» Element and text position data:
******

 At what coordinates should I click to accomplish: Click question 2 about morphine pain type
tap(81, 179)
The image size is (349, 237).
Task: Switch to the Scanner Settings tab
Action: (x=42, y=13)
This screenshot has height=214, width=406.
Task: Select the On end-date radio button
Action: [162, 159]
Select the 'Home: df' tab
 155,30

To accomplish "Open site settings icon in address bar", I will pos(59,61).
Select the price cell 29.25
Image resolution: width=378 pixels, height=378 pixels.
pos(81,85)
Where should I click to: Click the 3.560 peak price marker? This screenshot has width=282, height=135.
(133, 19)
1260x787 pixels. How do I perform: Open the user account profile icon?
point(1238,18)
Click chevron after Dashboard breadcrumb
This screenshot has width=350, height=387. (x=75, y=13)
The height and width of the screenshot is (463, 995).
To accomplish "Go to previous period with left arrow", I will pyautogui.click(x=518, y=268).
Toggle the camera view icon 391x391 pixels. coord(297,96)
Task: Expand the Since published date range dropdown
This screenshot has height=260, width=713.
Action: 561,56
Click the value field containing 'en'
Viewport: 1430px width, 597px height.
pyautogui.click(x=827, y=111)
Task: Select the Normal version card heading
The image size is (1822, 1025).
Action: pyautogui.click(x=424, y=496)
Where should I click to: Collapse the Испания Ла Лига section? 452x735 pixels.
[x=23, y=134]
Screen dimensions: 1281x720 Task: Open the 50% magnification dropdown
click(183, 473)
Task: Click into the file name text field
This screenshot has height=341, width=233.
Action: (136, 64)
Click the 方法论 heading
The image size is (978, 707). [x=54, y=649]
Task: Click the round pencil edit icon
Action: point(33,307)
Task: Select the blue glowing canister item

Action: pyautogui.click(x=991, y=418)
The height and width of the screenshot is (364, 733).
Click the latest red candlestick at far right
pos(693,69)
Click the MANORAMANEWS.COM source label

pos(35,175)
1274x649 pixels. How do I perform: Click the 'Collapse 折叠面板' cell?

******

» Work required: Transcribe the entire listing above line for line, without changing a single character.

» Final answer:
 At what coordinates should I click to accomplish: Click question 2 about morphine pain type
tap(81, 179)
The image size is (349, 237).
Task: Switch to the Scanner Settings tab
Action: (x=42, y=13)
This screenshot has height=214, width=406.
Task: Select the On end-date radio button
Action: [162, 159]
Select the 'Home: df' tab
 155,30

To accomplish "Open site settings icon in address bar", I will pos(59,61).
Select the price cell 29.25
Image resolution: width=378 pixels, height=378 pixels.
pos(81,85)
Where should I click to: Click the 3.560 peak price marker? This screenshot has width=282, height=135.
(133, 19)
1260x787 pixels. How do I perform: Open the user account profile icon?
point(1238,18)
Click chevron after Dashboard breadcrumb
This screenshot has width=350, height=387. (x=75, y=13)
The height and width of the screenshot is (463, 995).
To accomplish "Go to previous period with left arrow", I will pyautogui.click(x=518, y=268).
Toggle the camera view icon 391x391 pixels. coord(297,96)
Task: Expand the Since published date range dropdown
This screenshot has height=260, width=713.
Action: 561,56
Click the value field containing 'en'
Viewport: 1430px width, 597px height.
pyautogui.click(x=827, y=111)
Task: Select the Normal version card heading
The image size is (1822, 1025).
Action: pyautogui.click(x=424, y=496)
Where should I click to: Collapse the Испания Ла Лига section? 452x735 pixels.
[x=23, y=134]
Screen dimensions: 1281x720 Task: Open the 50% magnification dropdown
click(183, 473)
Task: Click into the file name text field
This screenshot has height=341, width=233.
Action: (136, 64)
Click the 方法论 heading
The image size is (978, 707). [x=54, y=649]
Task: Click the round pencil edit icon
Action: point(33,307)
Task: Select the blue glowing canister item

Action: pyautogui.click(x=991, y=418)
The height and width of the screenshot is (364, 733).
Click the latest red candlestick at far right
pos(693,69)
Click the MANORAMANEWS.COM source label

pos(35,175)
1274x649 pixels. How do I perform: Click the 'Collapse 折叠面板' cell?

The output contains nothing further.